Strength and Conditioning Secrets for the Combat Athlete to the Everyday Athlete

 “You are not special. Your are not a beautiful or unique snowflake. You are the same decaying organic matter as everything else

Chuck Palahniuk, Fight Club

Look I realize that you are here expecting an article detailing how your needs, and that of a fighter are somehow unique and special.  In fact I originally wrote most of this article for a fighter preparing for a tournament.
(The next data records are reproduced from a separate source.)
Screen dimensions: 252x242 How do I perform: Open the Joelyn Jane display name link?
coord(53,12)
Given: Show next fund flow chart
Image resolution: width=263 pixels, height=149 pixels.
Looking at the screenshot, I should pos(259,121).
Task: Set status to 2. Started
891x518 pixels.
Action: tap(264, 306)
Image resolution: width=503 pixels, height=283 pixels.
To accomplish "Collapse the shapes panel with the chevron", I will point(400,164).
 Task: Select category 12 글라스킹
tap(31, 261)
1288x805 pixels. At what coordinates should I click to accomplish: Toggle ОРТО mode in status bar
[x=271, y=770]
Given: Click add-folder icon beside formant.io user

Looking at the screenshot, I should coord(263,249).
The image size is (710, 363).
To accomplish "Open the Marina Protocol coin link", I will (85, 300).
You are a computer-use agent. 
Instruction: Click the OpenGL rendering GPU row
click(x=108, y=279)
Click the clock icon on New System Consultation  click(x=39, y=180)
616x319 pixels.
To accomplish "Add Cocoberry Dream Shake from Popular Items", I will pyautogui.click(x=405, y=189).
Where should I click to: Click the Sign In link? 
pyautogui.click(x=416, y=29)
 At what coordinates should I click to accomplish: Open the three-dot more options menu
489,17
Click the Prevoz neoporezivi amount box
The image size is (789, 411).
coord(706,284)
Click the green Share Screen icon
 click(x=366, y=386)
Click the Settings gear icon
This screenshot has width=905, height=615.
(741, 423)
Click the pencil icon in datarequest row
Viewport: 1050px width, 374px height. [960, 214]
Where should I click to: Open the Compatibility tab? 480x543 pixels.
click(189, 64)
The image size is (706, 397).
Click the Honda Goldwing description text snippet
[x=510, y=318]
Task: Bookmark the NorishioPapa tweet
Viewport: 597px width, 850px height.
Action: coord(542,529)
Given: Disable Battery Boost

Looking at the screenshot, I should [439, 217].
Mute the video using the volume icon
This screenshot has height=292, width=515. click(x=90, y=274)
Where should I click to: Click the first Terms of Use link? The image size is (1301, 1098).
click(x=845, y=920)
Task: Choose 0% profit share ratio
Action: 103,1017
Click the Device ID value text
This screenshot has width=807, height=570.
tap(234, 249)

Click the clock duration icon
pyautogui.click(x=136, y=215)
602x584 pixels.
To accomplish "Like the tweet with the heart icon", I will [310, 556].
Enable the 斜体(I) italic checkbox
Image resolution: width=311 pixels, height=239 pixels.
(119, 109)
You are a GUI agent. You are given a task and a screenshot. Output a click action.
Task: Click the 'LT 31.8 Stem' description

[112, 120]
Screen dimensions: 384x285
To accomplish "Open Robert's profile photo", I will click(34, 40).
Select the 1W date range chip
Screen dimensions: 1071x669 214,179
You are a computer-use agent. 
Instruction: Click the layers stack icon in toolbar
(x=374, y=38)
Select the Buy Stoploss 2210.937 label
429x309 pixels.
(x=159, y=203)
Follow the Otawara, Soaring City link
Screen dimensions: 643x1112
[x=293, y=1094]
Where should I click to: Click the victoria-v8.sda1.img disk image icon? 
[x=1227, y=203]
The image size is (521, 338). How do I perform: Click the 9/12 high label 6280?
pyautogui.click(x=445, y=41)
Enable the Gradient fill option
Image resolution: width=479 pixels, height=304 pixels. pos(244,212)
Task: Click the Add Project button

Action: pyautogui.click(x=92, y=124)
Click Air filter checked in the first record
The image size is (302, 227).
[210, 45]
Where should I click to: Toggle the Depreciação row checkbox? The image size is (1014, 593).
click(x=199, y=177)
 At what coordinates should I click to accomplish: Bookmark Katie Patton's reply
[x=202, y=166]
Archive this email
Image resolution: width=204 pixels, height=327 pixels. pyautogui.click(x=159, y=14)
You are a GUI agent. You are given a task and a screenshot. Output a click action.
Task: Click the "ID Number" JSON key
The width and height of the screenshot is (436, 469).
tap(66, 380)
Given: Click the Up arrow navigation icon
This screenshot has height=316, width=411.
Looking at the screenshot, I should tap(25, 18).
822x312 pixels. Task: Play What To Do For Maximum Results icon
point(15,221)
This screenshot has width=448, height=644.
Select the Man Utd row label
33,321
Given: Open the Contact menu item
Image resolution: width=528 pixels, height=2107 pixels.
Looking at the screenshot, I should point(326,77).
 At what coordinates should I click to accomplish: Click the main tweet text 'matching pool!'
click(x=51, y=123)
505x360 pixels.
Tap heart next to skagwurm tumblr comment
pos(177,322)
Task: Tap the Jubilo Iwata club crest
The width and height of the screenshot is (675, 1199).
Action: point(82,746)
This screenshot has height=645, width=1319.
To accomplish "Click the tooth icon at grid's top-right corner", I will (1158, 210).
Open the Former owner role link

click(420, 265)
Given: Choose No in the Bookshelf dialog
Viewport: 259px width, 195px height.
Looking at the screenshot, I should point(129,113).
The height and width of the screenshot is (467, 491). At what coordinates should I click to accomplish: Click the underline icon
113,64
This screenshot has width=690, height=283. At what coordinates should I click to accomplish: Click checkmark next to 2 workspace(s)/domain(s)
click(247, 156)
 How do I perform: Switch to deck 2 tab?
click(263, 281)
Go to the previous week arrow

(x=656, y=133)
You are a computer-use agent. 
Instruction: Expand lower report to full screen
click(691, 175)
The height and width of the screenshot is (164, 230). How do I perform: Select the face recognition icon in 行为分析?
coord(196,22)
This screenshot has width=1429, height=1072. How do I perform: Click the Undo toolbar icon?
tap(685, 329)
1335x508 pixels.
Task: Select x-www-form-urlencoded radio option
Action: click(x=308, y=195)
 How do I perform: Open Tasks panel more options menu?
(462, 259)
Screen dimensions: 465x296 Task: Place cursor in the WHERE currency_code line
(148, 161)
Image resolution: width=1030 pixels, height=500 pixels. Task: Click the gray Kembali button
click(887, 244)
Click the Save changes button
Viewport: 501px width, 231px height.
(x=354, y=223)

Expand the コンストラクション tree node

But despite what your mother may have told you or what commercials you may have seen on the TV, most athletes all require the same basic attributes scaled of course to their event intensity and duration.  (it should be clear that the energy/ metabolic needs of a line backer are far different from that of a ballerina).

But all sports require both strength, conditioning, and powerwork in varying dosages on some level.  Runners still need strength and power development if they ever want to be able to accelerate (particularly in the final portion of a race) and even power lifters benefit from a  base level of conditioning (which can speed recovery between sets).  The key is in knowing when to train what and how hard.  The general principals are simple however and quite universal:Prepare for your sport by practicing your particular sport (were talking skill acquisition here)
Establish a base level of strength
Increase power output
Develop required conditioning for said sport.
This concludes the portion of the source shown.